*Task description*
Below is a listing; repeat exactly the lines from the one containing "The width and height of the screenshot is (1024, 768)." to the one containing "Given: Click the Telegram Desktop app icon", both included.

+++ Available records

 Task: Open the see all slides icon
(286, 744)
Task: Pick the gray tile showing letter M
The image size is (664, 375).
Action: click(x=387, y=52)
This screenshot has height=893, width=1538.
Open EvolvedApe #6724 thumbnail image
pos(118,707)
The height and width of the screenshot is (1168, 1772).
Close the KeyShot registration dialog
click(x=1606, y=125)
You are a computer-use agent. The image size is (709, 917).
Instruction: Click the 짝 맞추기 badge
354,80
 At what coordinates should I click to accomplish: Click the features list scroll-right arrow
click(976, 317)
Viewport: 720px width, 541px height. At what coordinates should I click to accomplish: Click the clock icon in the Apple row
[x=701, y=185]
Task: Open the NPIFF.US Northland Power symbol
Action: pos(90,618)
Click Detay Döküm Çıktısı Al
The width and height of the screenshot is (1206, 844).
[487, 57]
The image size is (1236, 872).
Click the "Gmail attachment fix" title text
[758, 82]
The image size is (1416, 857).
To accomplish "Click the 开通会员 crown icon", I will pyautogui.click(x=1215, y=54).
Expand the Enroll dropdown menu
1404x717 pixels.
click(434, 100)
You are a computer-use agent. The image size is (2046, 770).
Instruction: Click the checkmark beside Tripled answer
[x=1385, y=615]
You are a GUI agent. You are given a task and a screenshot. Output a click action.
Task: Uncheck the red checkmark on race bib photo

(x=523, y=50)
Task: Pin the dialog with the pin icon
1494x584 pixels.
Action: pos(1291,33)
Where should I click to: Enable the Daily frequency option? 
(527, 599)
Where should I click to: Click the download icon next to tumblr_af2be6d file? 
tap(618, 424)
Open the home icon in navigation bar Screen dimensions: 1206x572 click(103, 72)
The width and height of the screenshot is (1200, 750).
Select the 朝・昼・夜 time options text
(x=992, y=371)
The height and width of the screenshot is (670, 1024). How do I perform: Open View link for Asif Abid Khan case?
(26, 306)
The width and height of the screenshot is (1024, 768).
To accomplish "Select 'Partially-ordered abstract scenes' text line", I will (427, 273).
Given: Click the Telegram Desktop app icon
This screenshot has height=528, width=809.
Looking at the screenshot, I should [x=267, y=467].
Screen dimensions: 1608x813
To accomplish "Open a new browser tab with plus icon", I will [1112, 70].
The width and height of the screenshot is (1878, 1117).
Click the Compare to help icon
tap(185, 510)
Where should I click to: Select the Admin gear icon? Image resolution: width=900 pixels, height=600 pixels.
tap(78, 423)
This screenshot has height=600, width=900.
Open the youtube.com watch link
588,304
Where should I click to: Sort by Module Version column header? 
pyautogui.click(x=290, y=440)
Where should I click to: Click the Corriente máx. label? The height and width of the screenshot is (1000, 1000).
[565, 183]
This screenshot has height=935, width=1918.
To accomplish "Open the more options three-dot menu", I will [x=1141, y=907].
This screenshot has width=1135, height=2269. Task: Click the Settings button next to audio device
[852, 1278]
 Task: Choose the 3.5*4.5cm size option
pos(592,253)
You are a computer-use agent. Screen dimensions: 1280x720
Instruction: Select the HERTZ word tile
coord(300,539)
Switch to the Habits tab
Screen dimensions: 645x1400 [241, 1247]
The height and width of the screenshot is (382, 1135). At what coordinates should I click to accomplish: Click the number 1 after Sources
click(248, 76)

++++++

*Response*
The width and height of the screenshot is (1024, 768).
To accomplish "Select 'Partially-ordered abstract scenes' text line", I will (427, 273).
Given: Click the Telegram Desktop app icon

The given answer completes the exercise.